Anyway, to get the same scaling capabilities in Java (as we can get in Node.js), having the ability to delegate tasks to the OS is not enough. I need some kind of a single-threaded entity that will :

  1. Continuously poll for new events sent from the OS (e.g. incoming data from network sockets).
  2. Pass those new events to the appropriate event handler.

What I described is actually a special case of “event loop” (or “message dispatcher”) design pattern.

Googling “Java NIO event loop”, one of the first results would probably be Netty. Netty is a “NIO client server framework which enables quick and easy development of network applications such as protocol servers and clients”, and it even has an event loop.

Here you can see examples of using Netty event loop, but even without reviewing the code examples, the problem is clear. As a Node.js developer, things are simpler (as opposed to Java), because I don’t have to be aware of the event loop (I mean — explicitly in the code; knowing the concept is vital).

Hence, my dream is to have another abstraction layer on top of Netty, which will allow me to write code that’s more declarative, instead of taking care of non-blocking capabilities.

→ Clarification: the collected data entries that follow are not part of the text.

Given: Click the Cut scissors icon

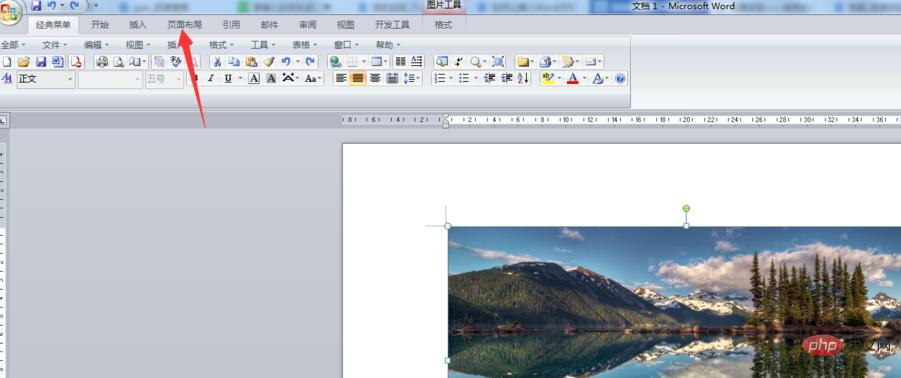Looking at the screenshot, I should tap(217, 62).
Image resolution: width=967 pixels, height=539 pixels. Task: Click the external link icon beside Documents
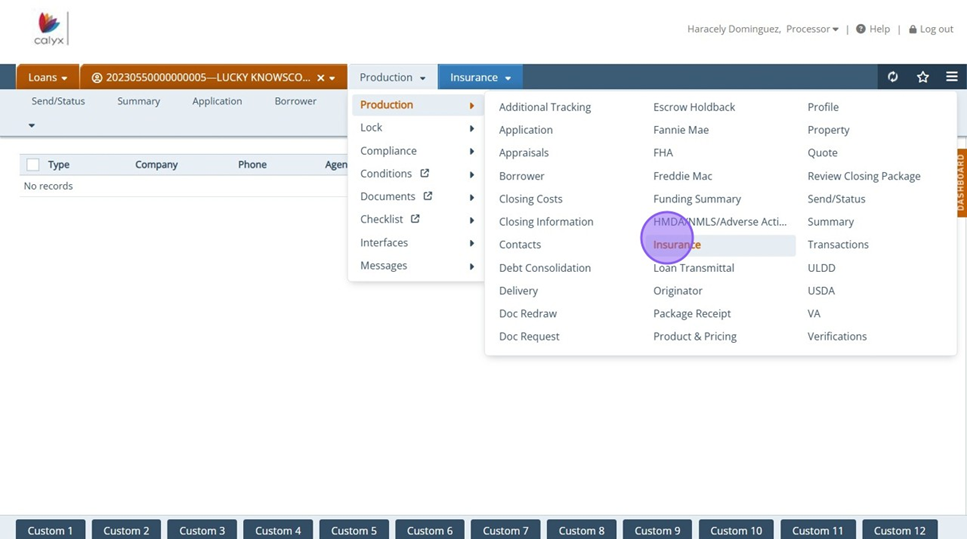[x=428, y=197]
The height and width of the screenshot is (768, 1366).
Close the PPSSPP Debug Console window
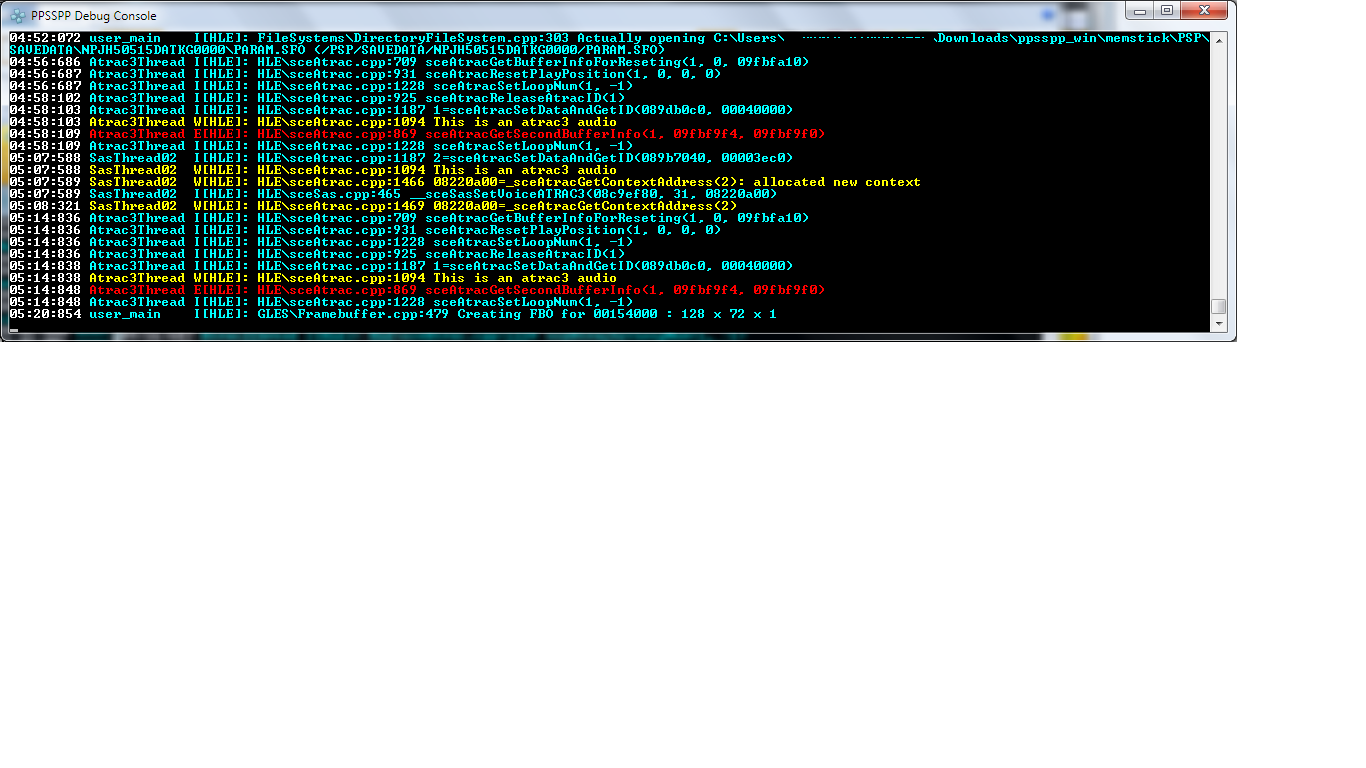[x=1204, y=10]
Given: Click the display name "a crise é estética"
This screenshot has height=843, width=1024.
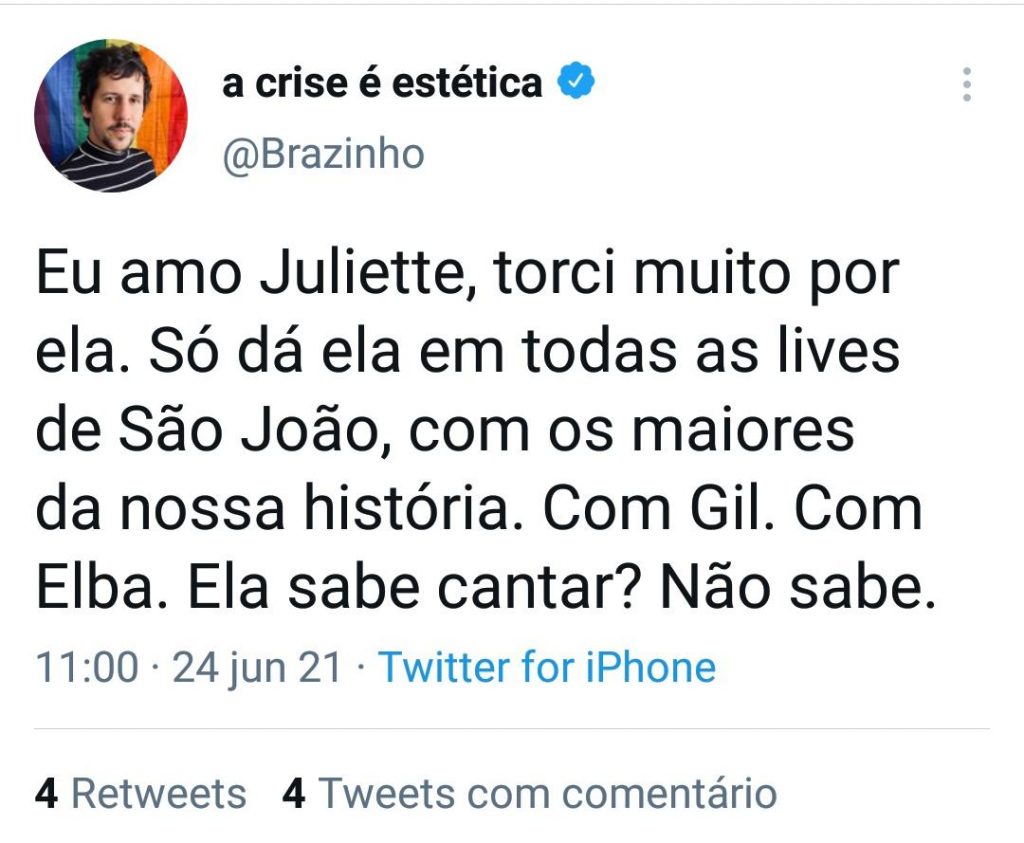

Introducing Spring WebFlux framework — when dreams come true!

Duel #2

Since Snake Charmer lost the first duel and was taken out of the game, Pai Mei (Java 8) stepped-up, armed with the following weapon:

  • Spring Boot 2.2.6
  • WebFlux

Black Mamba (Node 12):

  • Same Node.js service from the previous duel

To arm Pai Mei, I used Spring Initializer (similar to the first duel), but this time I added the “Spring Reactive Web” dependency (see below).

Pai Mei’s code:

*Black Mamba’s code (Node.js) hasn’t changed since the first duel.

Time for payback!

It was time for Pai Mei to demonstrate his strength, and for me to keep my toes crossed (crossing my fingers would have blocked operations that are more useful, like typing…):

Gatling Result Java WebFlux

Except for the understanding that toes-crossing is hard to uncross after some time, I was very satisfied — the 95-percentile response time was similar to Node.js — about 3 seconds.

Also, monitoring the java process using jvisualvm, I have noticed that the number of threads is fixed during the entire time and lower than the previous duel (19 vs 218).

jvisualvm — Java process monitoring

WebFlux does a great job abstracting the non-blocking capabilities, so we need a lot fewer threads to handle the same amount of incoming requests.

Epilogue

I arrived at the office earlier than usual and was ready to share the good news. After about an hour, Alice showed up in our cubicle with her green smoothie (she doesn’t drink coffee of course).

Excited, I showed Alice the results. Her first response was: “By your test results, it seems that Java has no advantage over Node.js, as they have the same response time. What about the heap size?”.

“Take a look at the jvisualvm and clinic.js screenshots, Alice”, I said.

Heap usage: Node.js vs Java

“Well, Eliran… it seems that Java uses 280 MB and Node.js uses only 38MB!”

Hovering with her skateboard and green smoothie toward the ping-pong area, she shouted: “Numbers don’t lie! Numbers don’t lie!